2,3 Prozent Wachstum für 2023 vorhergesagt
Das hört sich nach schönen Erfolgen an. Wahr ist aber auch: Die Jugendarbeitslosigkeit ist nach wie vor die höchste in der EU, sie liegt bei gut 28 Prozent - und bei den Frauen sieht es nicht besser aus, im Gegenteil: Knapp 30 Prozent finden keinen Job.
Dabei brummt die Wirtschaft. Nach der Coronakrise ist zum Beispiel die Tourismusbranche voll durchgestartet, in diesem Jahr könnte es einen neuen Gästerekord geben. Die spanische Zentralbank rechnet insgesamt mit einem Wachstum von 2,3 Prozent in diesem Jahr.
Doch der Tourismusbranche fehlen trotz hoher Arbeitslosigkeit Servicekräfte. Das Problem: schlechte Bezahlung, heftige Arbeitszeiten, teures Wohnen in den Touristen-Hotspots.
Regierung macht Mietern Versprechen
Die Preise für Wohnen sind auch allgemein ein Thema, besonders aber für Berufseinsteiger mit geringem Einkommen. Immer noch lebt knapp die Hälfte der unter 30-Jährigen deshalb bei den Eltern. Im Wahlkampf versprechen alle Parteien Hilfen. Die Regierung hat schon in der Vergangenheit mit einem Mietpreisdeckel eingegriffen.

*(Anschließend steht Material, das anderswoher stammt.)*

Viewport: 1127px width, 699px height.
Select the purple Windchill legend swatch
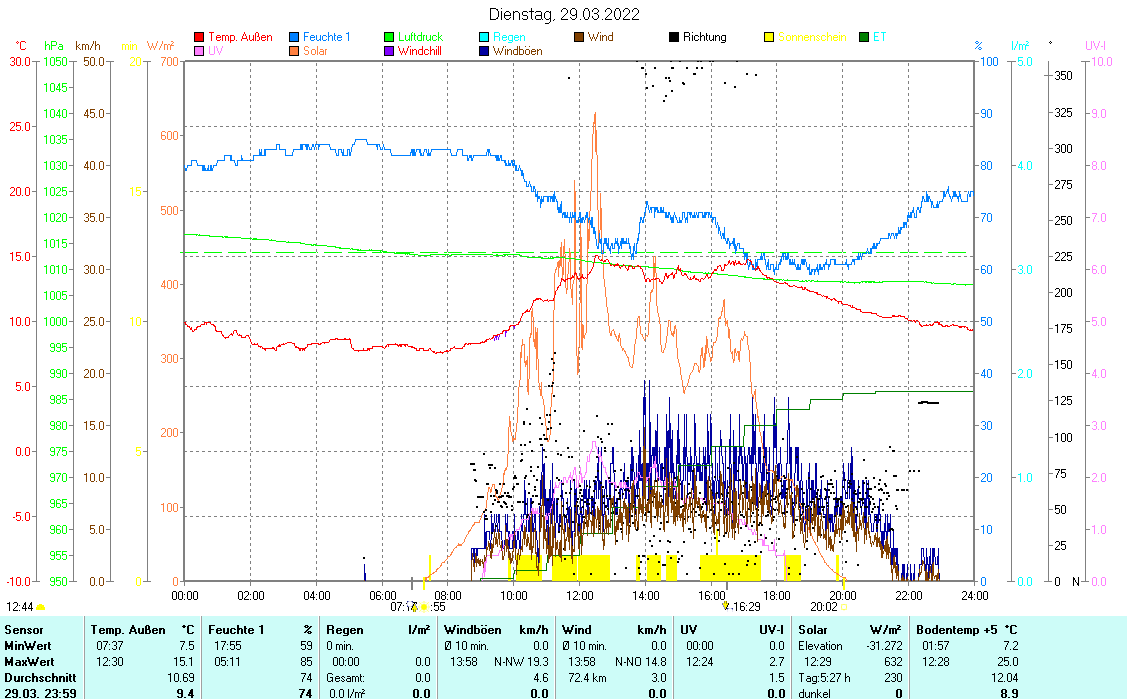click(390, 50)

Ministerpräsident Sánchez verspricht darüber hinaus: "Wir verlängern bis Ende des Jahres die Höchstgrenze von zwei Prozent und frieren die Mieten für bis Mitte des Jahres endende Verträge ein."
Hilfsfonds stützen spanische Wirtschaft
Das alles machen auch Gelder aus den Corona-Wiederaufbaufonds der Europäischen Union möglich, zum Beispiel aus dem Next Generation Fonds. Die knapp 80 Milliarden Euro daraus tragen rund sechs Prozent zur Wirtschaftsleistung bei. Die Regierung hat aber auch eine Übergewinnsteuer für Energieunternehmen durchgesetzt, mit der Teile der Hilfspakete für die Bevölkerung finanziert werden.

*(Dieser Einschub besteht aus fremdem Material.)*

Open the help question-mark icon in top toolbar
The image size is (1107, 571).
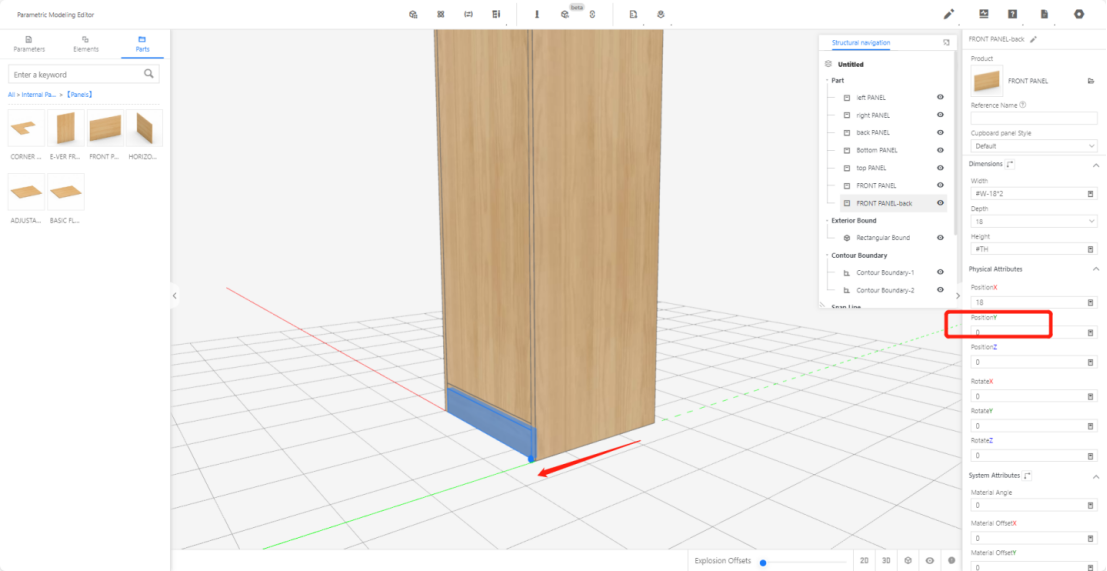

Trotzdem: Die Staatsverschuldung ist im Jahresvergleich um knapp sechs Prozent gestiegen, die Quote liegt bei 110 Prozent des Bruttoinlandsproduktes, rund 20 Prozentpunkte über dem Mittel in der Eurozone. Kein Problem, sagt Wirtschaftsministerin Calviño: "Wir zahlen für unsere Staatsanleihen genauso wenig Zins wie Deutschland".
Beweis für das Vertrauen in die Wirtschaftspolitik Spaniens, sagt Calviño.
Zwei fragile Sektoren als Stütze
Allerdings ist die weiterhin stark auf den Tourismus und die Landwirtschaft ausgerichtet; zwei Sektoren, die schon lange auf tönernen Füßen stehen und im Zuge des Klimawandels mit neuen Problemen kämpfen: Gluthitze in Touristenorten, Wassertemperaturen von 30 Grad vor Mallorca und sogar im Baskenland - Experten rechnen damit, dass kurzfristig zehn Prozent der Touristen auf andere Ziele ausweichen könnten.
In der Landwirtschaft wird die Dauerdürre mit inzwischen notorischem Wassermangel eine Gefahr. Und die Jugendarbeitslosigkeit hat in den vergangenen Jahrzehnten keine Regierung in den Griff bekommen.
Wenn es zum Regierungswechsel käme, stünde also auch der konservative Kandidat fürs Ministerpräsidentenamt, Alberto Nuñez Feijoo, vor großen Aufgaben. Detaillierte inhaltliche Konzepte hat er bisher aber nicht präsentiert. Seine Antwort im Wahlkampf ist eher schlicht: "Wir sind nicht perfekt, aber wir sind unendlich besser als die Regierung, die wir haben!"